■ Exercices à faire
A) Recopiez, s'il vous plaît, le passage de l'extrait sur le Brésil qui va de « Le monde traverse » jusqu'à « PAR LE SUS ! » inclus.
B) Résumez l'extrait sur le Brésil en deux phrases.

■ Passage extrait
La déforestation en Amazonie correspond à des niveaux alarmants et le ministère de l’Environnement nie le fait, afin de défendre les bûcherons. Ce déni a été exacerbé par le début de la pandémie, avec le président minimisant le danger du COVID-19 et décourageant la population de suivre les mesures de protocoles de défense sanitaire établis par l’Organisation mondiale de la Santé (OMS).

Le monde traverse une crise sanitaire, dû au COVID 19, qui au Brésil a touché plus intensément la population pauvre, noire et périphérique. Aujourd’hui, nous atteignons plus de 440 000 décès dus au déni de mauvaise gouvernance génocidaire, qui n’a pas suivi les règles de l’OMS, n’a pas guidé la population concernant l’utilisation des masques, du gel hydroalcoolique, et les distances et isolations sociales. Le gouvernement fédéral n’a présenté aucun plan de confinement et de distanciation, ainsi que de protocole concernant les vaccins. Et il y a encore une tentative fédérale de pénaliser les gouverneur·es et les maires qui défendent le confinement. Par conséquent, nous dénonçons les négligences du gouvernement fédéral et exigeons : VACCIN POUR TOUTE LA POPULATION, PAR LE SUS !

■ Données affichées
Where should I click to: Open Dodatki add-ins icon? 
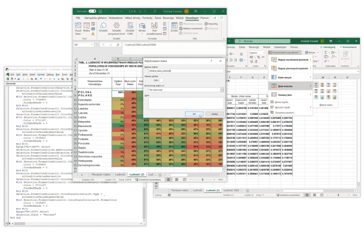(103, 29)
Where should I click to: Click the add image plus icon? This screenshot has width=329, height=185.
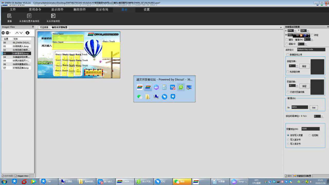[x=3, y=33]
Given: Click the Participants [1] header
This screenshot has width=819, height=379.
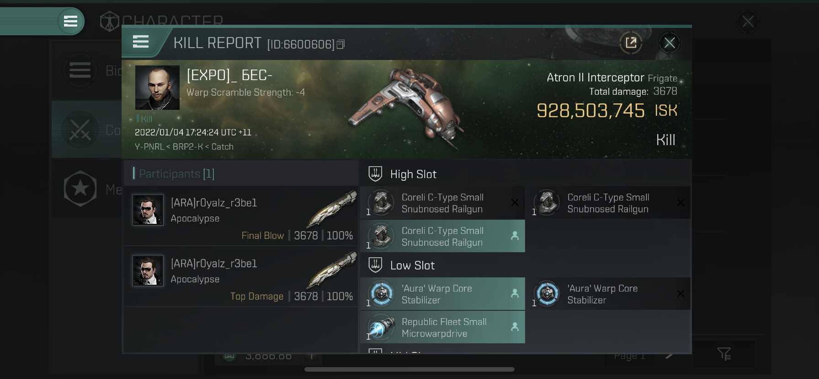Looking at the screenshot, I should click(x=176, y=174).
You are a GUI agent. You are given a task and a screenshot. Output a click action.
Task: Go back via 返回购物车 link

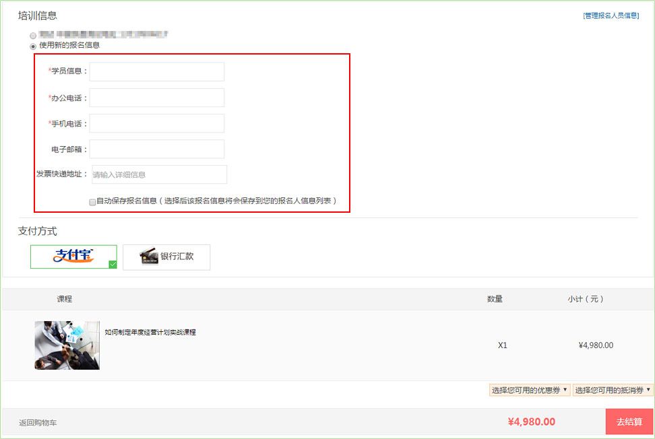click(38, 423)

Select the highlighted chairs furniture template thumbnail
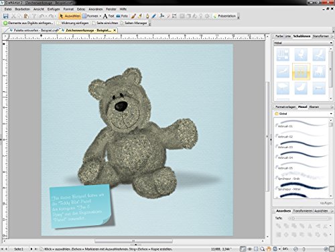coord(301,72)
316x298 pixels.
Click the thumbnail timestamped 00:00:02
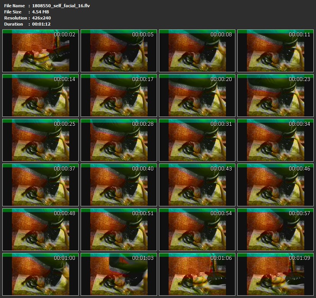pyautogui.click(x=41, y=51)
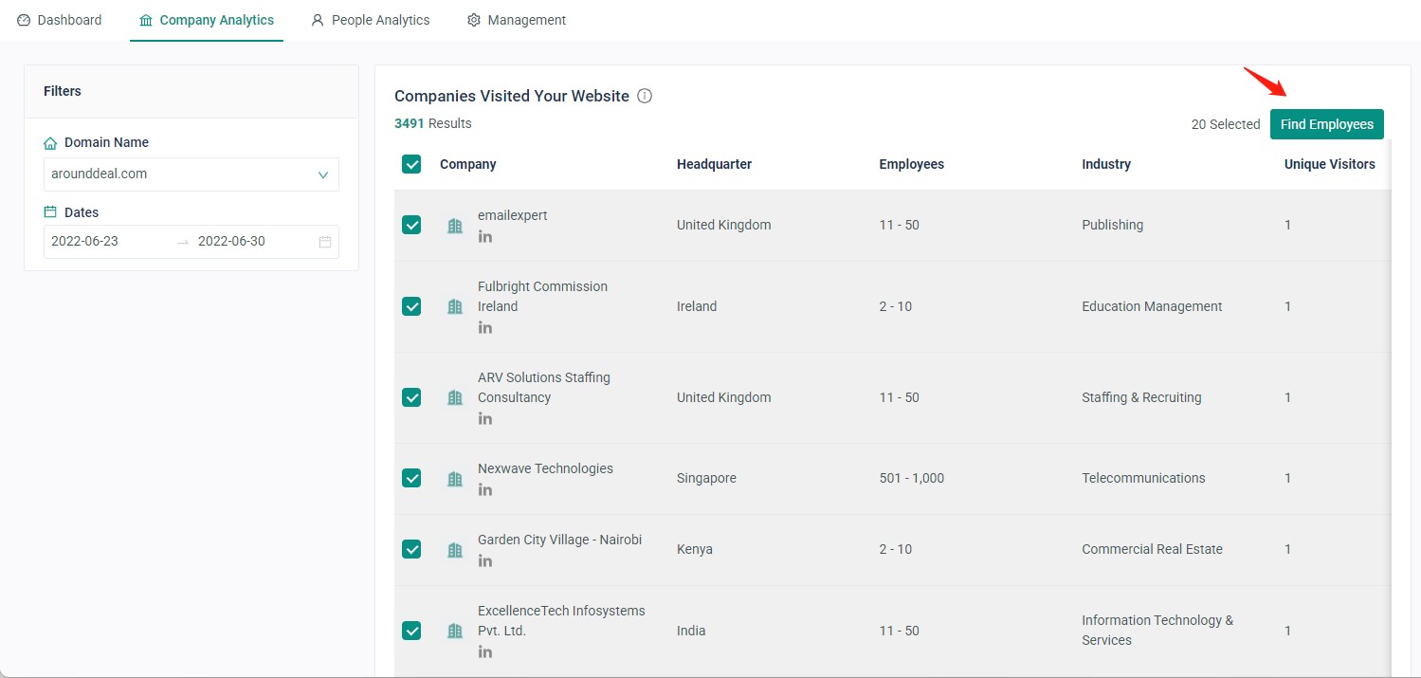Click LinkedIn icon under emailexpert
The height and width of the screenshot is (678, 1421).
pyautogui.click(x=485, y=236)
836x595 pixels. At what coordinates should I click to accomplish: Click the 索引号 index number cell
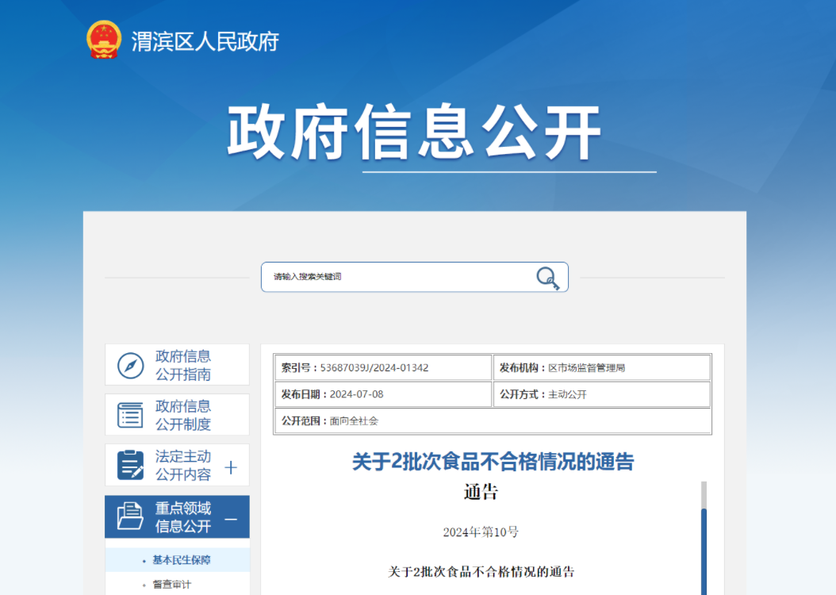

■ Réponses ci-dessous
A)
Le monde traverse une crise sanitaire, dû au COVID 19, qui au Brésil a touché plus intensément la population pauvre, noire et périphérique. Aujourd’hui, nous atteignons plus de 440 000 décès dus au déni de mauvaise gouvernance génocidaire, qui n’a pas suivi les règles de l’OMS, n’a pas guidé la population concernant l’utilisation des masques, du gel hydroalcoolique, et les distances et isolations sociales. Le gouvernement fédéral n’a présenté aucun plan de confinement et de distanciation, ainsi que de protocole concernant les vaccins. Et il y a encore une tentative fédérale de pénaliser les gouverneur·es et les maires qui défendent le confinement. Par conséquent, nous dénonçons les négligences du gouvernement fédéral et exigeons : VACCIN POUR TOUTE LA POPULATION, PAR LE SUS !

B) Le ministère de l'Environnement nie la déforestation alarmante de l'Amazonie, et ce déni s'est aggravé avec la pandémie, le président minimisant le danger du COVID-19 et décourageant le respect des protocoles sanitaires de l'OMS. Alors que la crise a surtout touché la population pauvre, noire et périphérique et que le gouvernement fédéral n'a présenté aucun plan de confinement ni protocole sur les vaccins, les auteurs dénoncent ses négligences et exigent le vaccin pour toute la population par le SUS.